Kenya Institutes Intersex-Rights Task Force
by Kellyn Botha
Kenya, 5 June 2017
The prospects of protection and recognition for intersex persons are looking bright as the national publication, The Kenya Gazette, publically announced the formation of a taskforce looking into intersex rights abuses in that country.
The decision has LGBTI advocacy groups from across Kenya and the world excited, with many reaching out to offer their support and assistance.

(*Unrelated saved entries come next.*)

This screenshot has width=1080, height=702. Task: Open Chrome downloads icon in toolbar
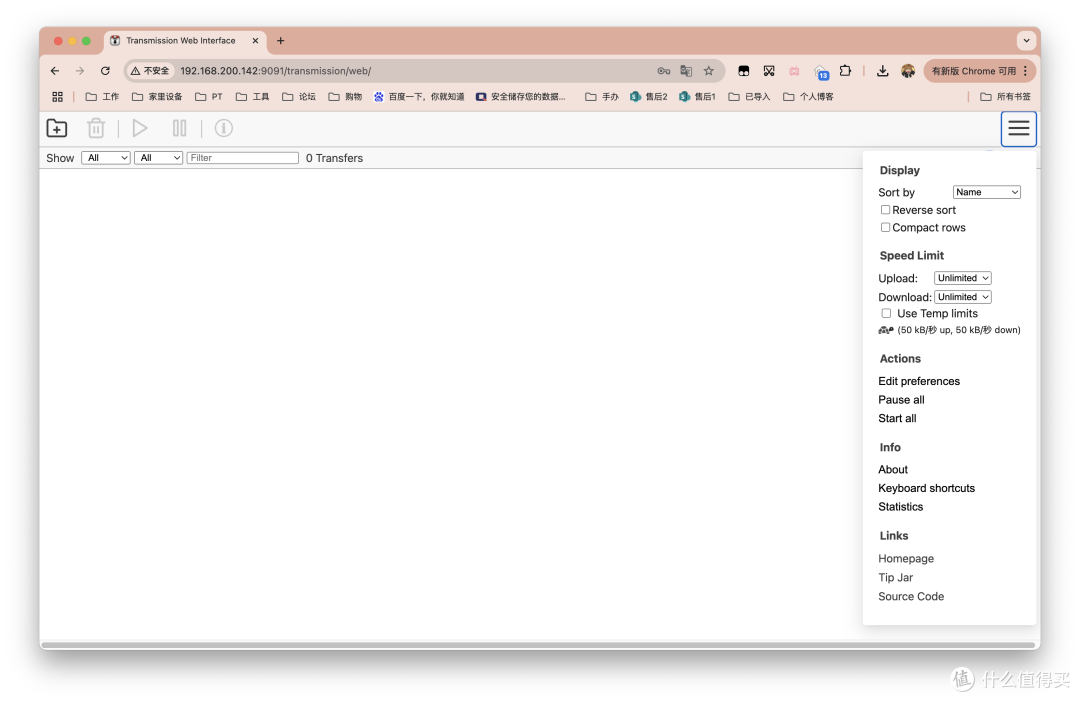coord(882,70)
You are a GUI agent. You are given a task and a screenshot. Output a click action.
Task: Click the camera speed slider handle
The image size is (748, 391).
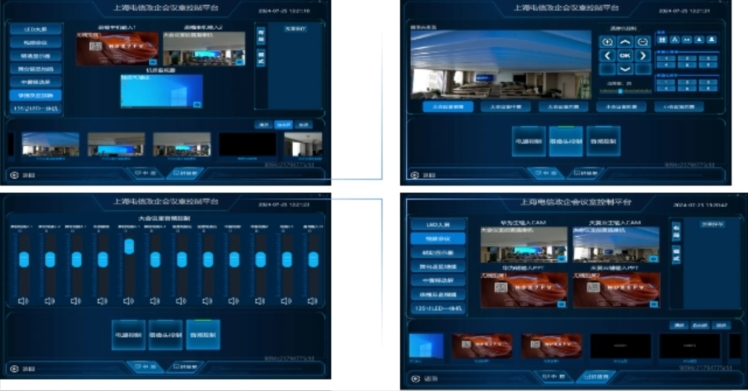click(620, 91)
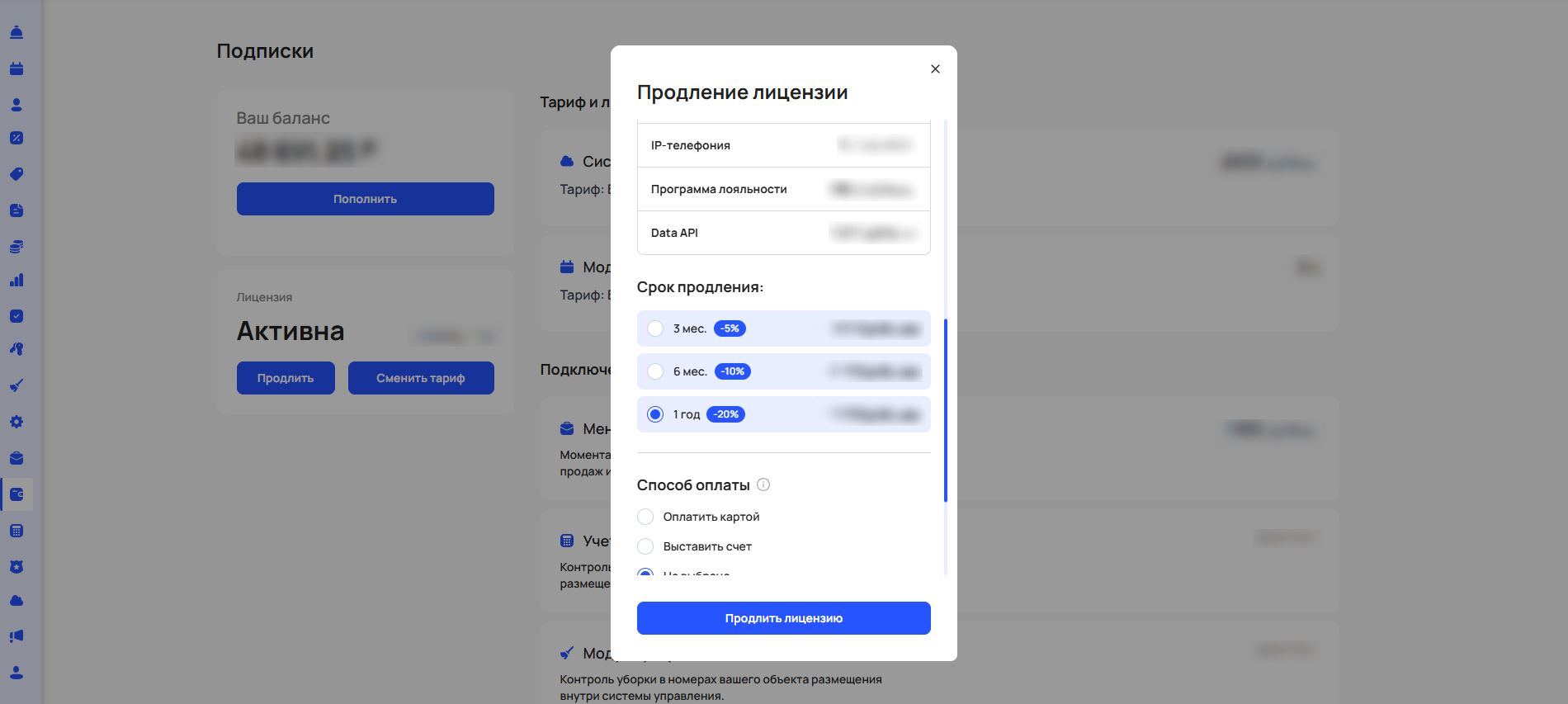Open the broom cleaning icon in sidebar

[17, 385]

Instituted by the Attorney-General of Kenya, Githu Muigai, the “Task Force on Policy, Legal, Institutional and Administrative Reforms Regarding Intersex Persons in Kenya” is mandated to compile data on the number and distribution of intersex Kenyans as well as record the challenges they face; undertake a literature review regarding documents on the care and treatment of intersex persons; review medical and governmental policy regarding the treatment of intersex persons; recommend comprehensive reforms to protect the interests of intersex persons; clearly outline their short, medium and long term goals with regard to intersex policy changes; and undertake any other actions required to fulfill these goals.
Iranti and other advocacy groups welcome this progressive step against a global backdrop of continuing human rights violations against intersex persons. Intersex people are born with sex characteristics (including genitals, gonads and chromosome patterns) that do not fit typical binary notions of male or female bodies. Intersex is an umbrella term used to describe a wide range of natural bodily variations. In some cases, intersex traits are visible at birth while in others, they are not apparent until puberty. Some chromosomal intersex variations may not be physically apparent at all. In many countries, Intersex Genital Mutilation (IGM) is commonplace, where unconsenting newborns are subjected to cosmetic genital surgically to fit into the male-female binary despite there being no medical need to do so, often resulting in complications impacting directly on their sexual and reproductive health and physical and psychological well-being. It is exciting to see Kenya acknowledge these injustices and begin working toward a solution.
The Task Force, based at the offices of the Kenyan Human Rights Commission, reports directly to the Attorney-General and will carry out its work until November. We hope that the Task Force will implement interventions which will bring real change for intersex Kenyans, and that this move will encourage other countries to start looking more carefully at the human rights of intersex people. Attorney-General Guithai recently stated that it was unconstitutional to deny transgender Kenyans the right to change their names. We hope Guithai’s record of defending LGBTI rights in Kenya will continue to grow, and that the nation will continue to set an example to the rest of Africa.